Basson briefly told us his story at dinner, and I later followed up with a phone interview to write a short profile about him for the JT. He arrived in Israel in 1951 as a 9-month-old, his family having fled Iraq as refugees. The family lived in a 9-by-12-foot aluminum and wood shed when they first arrived. With gold smuggled out of Iraq, the Bassons opened a bakery and bought a small stone house.
As you’ll read in Susan Ingram’s cover story this week, about 120,000 Jews left Iraq — a country where the Jewish community once prospered and lived side-by-side with its co-religionists — in the 1940s and 1950s, leaving behind their synagogues and their sacred objects. Basson’s story is just one of thousands in which Jews fleeing their home country had to start over in new lands, many from scratch.
But the Jewish Museum of Maryland’s new exhibit, “Discovery and Recovery: Preserving the Iraqi Jewish Heritage,” the subject of this week’s cover story, showcases some of the objects that were left behind by and seized from the community, including books, calendars, school and organizational records, bibles, a Haggadah and fragments of a Torah scroll. They are among the tens of thousands of books and documents recovered from the basement of Saddam Hussein’s intelligence headquarters in Baghdad in 2003. And it took no small effort to save these items from their deplorable condition.

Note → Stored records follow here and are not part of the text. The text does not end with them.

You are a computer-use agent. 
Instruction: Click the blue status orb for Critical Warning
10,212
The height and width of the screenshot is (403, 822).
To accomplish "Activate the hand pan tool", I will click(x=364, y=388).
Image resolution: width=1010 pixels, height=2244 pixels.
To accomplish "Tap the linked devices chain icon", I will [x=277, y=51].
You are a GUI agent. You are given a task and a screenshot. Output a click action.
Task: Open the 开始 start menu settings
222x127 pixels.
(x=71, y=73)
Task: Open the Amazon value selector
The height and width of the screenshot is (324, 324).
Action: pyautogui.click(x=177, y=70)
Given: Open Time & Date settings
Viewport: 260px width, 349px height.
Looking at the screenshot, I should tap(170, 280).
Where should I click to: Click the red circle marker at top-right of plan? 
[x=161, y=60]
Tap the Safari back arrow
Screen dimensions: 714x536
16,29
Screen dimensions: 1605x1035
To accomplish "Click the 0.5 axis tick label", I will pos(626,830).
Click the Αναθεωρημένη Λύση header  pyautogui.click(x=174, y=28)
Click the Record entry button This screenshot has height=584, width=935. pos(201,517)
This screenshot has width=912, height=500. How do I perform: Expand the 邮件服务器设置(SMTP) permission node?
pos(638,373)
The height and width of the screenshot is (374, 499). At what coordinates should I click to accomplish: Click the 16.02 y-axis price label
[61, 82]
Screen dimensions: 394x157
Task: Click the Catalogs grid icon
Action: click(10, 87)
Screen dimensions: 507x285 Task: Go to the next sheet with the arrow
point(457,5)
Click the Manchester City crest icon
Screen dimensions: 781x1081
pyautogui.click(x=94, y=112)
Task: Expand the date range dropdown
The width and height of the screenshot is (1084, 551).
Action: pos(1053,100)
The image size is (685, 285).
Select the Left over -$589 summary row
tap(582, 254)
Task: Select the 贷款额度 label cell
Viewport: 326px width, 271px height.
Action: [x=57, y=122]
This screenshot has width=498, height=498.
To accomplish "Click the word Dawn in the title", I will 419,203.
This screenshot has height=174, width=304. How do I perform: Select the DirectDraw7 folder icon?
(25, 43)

Although an agreement between the Iraqi government and the U.S. State Department has the archive going back to Iraq in September 2018, several U.S. senators, including Ben Cardin and Chuck Schumer, are looking for alternatives and possibly to work with American Jewish groups, the Iraqi Jewish community and the Diaspora to find a home other than Iraq, where it is estimated there are less than 10 Jews in Baghdad. Some, who fear it won’t be properly protected in Iraq, suggest sending it to Israel.
Much like the stories of Holocaust survivors, it is imperative that the Jewish community and the State Department work to ensure the survival of this archive. Qualms about returning the archive to Iraq are understandable, as it should be housed in a place where the very community whose story it tells can admire it, as the JT advocated in a Sept. 22 editorial. Let’s hope, over the next 11 months, officials can figure out where that will be.